Он обернулся и пригвоздил меня взглядом.
— Никто не должен знать об этом. — Я указала на камеру.
Мужчина кивнул.
— Мы спустимся на второй этаж и уничтожим запись, чтобы ты могла спать спокойно.
Смущение, должно быть, окрасило мое лицо, потому что он прижал костяшки пальцев к губам, подавляя одну из ослепительных улыбок, которыми отказывался делиться с миром.
— Обычно ты не столь любезен, — заметила я, когда мы шли к лифту, наши шаги и голоса эхом отдавались в почти пустой комнате.
— И ты тоже. Вот почему я хотел посмотреть, как далеко ты готова зайти. Оказывается… — Селиан схватил меня за талию и положил мою руку на сгиб своей руки. — Ты готова зайти довольно далеко, чтобы я тебя трахал. Я скажу отцу, что, если он еще раз с тобой заговорит, его ждет ад на земле. Но я никогда никому не позволю увидеть твои сиськи и киску.

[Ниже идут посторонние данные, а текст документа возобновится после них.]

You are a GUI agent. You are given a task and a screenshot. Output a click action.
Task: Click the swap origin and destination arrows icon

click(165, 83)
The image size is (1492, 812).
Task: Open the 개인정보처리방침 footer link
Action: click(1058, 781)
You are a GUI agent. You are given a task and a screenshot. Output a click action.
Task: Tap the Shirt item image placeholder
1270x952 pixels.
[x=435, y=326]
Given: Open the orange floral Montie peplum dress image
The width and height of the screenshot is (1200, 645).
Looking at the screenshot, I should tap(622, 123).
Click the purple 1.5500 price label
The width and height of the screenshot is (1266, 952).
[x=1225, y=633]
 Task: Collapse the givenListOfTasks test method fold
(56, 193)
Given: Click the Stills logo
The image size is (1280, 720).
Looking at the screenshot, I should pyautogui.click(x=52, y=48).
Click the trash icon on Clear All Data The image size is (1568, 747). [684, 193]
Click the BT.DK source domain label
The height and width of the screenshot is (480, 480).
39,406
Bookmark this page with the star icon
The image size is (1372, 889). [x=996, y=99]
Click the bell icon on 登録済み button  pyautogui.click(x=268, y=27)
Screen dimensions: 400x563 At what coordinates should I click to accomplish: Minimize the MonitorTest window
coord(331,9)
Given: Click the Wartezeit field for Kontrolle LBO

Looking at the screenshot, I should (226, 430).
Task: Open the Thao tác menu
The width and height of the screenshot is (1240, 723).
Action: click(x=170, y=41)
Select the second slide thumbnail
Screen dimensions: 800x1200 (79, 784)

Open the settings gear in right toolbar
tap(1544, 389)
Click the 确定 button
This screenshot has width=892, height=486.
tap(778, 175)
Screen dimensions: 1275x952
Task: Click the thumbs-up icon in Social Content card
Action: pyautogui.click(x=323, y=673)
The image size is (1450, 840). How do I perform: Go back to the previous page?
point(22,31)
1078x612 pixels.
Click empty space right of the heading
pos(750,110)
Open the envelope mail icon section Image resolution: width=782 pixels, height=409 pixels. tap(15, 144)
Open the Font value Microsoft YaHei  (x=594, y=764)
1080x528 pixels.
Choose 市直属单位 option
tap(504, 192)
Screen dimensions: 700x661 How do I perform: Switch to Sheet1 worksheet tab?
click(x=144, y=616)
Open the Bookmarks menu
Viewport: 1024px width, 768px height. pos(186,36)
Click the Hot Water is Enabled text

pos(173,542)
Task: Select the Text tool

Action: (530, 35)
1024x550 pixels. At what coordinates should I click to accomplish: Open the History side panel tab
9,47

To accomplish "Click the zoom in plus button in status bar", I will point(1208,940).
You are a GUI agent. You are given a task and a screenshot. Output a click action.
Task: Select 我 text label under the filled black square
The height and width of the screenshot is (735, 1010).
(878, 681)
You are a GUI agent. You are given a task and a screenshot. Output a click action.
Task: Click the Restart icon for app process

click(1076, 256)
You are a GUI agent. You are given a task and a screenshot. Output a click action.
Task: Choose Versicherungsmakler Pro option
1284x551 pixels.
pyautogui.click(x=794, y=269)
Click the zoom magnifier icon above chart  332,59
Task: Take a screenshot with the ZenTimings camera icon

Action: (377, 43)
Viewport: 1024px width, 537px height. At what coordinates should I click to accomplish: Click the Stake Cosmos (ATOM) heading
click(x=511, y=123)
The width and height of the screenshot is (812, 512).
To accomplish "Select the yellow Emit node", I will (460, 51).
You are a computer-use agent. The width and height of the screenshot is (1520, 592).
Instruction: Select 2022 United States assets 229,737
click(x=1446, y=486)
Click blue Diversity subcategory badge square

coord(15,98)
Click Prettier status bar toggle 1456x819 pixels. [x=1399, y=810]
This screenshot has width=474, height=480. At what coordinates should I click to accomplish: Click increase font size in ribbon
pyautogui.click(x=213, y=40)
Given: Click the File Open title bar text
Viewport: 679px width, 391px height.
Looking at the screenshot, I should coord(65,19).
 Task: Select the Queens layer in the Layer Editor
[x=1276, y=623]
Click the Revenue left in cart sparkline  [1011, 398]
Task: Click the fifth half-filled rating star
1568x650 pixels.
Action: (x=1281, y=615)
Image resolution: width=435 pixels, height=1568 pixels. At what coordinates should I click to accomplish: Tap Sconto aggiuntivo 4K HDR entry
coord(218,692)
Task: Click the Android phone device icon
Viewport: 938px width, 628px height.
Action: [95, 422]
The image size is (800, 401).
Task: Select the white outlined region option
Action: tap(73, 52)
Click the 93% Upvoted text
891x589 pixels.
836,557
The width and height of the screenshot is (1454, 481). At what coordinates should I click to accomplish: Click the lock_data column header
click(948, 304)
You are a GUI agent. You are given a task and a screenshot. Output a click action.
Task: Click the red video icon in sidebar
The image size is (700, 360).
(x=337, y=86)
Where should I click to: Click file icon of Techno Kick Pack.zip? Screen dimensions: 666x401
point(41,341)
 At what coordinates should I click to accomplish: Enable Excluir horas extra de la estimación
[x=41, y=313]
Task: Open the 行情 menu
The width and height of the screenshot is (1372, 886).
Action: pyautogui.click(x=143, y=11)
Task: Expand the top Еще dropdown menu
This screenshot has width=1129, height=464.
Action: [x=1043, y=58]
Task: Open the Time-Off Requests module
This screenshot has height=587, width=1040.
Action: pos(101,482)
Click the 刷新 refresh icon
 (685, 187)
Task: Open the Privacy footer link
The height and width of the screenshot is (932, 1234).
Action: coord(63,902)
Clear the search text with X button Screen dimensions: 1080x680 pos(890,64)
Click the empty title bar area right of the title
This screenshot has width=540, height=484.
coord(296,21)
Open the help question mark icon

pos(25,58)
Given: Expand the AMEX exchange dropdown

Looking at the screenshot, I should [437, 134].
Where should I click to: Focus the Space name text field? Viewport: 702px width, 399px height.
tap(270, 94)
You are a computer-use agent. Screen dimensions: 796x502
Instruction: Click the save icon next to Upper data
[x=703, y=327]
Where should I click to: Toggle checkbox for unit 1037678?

— Это плохо кончится, — пробормотала я, даже не уверенная, слышит ли он меня.
Мы скользнули в лифт, и Селиан, ухмыляясь, нажал кнопку второго этажа.
— Но нам предстоит адская поездка.
Я никогда не верил в чудеса.
Мой жизненный опыт подсказывал, что жизнь прагматична, неконтролируема и непредсказуема. Меня по полной познакомили с этим, когда я застал отца со ртом нашей служанки, обернутым вокруг его члена, когда мне было всего пять лет.
Тогда он сказал мне, что они так играют, и я ему поверил. Более того, это выглядело довольно забавной игрой — мне нравилось трогать свой пенис, нравилось, когда меня щекотали, и сочетание того и другого казалось мне хорошей идеей, достойной Нобелевской премии, — поэтому, конечно, я поделился этим с мамой. Излишне говорить, что мама не была впечатлена тем, что мой отец проводил свои спонтанные игры с помощью прислуги.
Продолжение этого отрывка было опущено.